I gave you my battered and bruised heart, stitched together precariously by the faint hope that one day, I’d meet someone who would show me how to properly mend and take care of it.
I sent you off to war with a heavy heart, and played the record of your voice over and over in my head and heart until you finally came home to me in one piece. Those seven months were perhaps the most frightening in my life, no matter how brave and calm I might have appeared.
I carried your child for nine months in my womb, surrounding it with warmth, love, and the promise of a life full of happiness and stability, something I had never quite known myself.
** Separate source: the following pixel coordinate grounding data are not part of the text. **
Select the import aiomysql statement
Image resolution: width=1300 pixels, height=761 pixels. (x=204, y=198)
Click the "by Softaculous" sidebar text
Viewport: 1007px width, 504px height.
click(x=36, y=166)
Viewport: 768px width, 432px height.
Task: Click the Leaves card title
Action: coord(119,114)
I looked up through the pain as I brought our son into the world and I saw you standing next to me, vulnerable in your excitement and worry, and I fell in love with you all over again.
I cried on your shoulder (before I knew better) when the doctor delivered the news to us that our child was autistic…with so many worries and hopes for his future (because they infused our hearts with fear), and sat beside you as we grabbed hold of one another’s hands and readied ourself for the next chapter of our lives.
When the second autism diagnosis came, you assured me that it wasn’t my fault. I’d only listened to what the “experts” told us. You insisted that I was a good mother, and made me believe it. This time, you stood beside me in solidarity as I stopped therapies, distanced myself from those who promoted fear over facts, and supported my decision to support our children as they were, not as society wanted them to be.
When I was officially diagnosed autistic after a lifetime of being mislabeled and mistreated, you never stopped trying to learn about ways to support me and our boys. Google became second nature to you. It hasn’t always been perfect in our marriage, and I won’t pretend I’m always the easiest person to love, but you’ve managed to keep doing it for over 15 years. Your dedication gives my soul wings. I want you to know that, and I want you to believe it.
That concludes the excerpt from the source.